**PROBLEM TO SOLVE:**
Only the number is wanted: count the lines in the data with "computer" in them.

**ENTRIES SUPPLIED:**
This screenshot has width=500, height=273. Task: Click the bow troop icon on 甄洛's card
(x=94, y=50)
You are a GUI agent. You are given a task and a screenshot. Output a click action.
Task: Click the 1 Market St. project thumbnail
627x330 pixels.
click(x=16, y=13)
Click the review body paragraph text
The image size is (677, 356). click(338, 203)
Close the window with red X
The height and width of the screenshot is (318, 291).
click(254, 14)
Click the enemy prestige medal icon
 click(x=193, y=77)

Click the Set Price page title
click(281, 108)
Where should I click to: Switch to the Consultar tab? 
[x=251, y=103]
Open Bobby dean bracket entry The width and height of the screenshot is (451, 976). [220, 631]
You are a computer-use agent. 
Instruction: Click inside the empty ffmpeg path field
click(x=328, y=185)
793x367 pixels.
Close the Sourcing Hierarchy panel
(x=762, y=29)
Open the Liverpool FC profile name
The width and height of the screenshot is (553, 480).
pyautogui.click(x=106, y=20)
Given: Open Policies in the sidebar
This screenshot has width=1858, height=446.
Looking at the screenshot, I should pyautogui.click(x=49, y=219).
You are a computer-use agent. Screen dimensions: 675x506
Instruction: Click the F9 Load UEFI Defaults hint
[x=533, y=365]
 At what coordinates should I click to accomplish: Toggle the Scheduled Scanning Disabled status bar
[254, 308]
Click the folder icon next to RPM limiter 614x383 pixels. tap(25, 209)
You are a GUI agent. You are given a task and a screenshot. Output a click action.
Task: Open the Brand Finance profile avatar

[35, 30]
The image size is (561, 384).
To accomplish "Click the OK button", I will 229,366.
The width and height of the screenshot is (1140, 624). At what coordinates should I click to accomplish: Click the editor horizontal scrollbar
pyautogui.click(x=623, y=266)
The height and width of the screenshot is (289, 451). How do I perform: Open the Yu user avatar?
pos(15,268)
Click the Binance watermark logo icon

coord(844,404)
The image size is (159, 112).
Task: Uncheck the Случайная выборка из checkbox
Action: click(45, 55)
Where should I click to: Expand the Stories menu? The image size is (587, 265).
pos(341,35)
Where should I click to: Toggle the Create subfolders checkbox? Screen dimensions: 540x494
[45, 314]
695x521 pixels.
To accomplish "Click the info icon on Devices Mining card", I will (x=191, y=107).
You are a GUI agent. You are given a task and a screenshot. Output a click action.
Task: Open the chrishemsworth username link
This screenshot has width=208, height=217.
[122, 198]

**ANSWER FOR THE TASK:**
2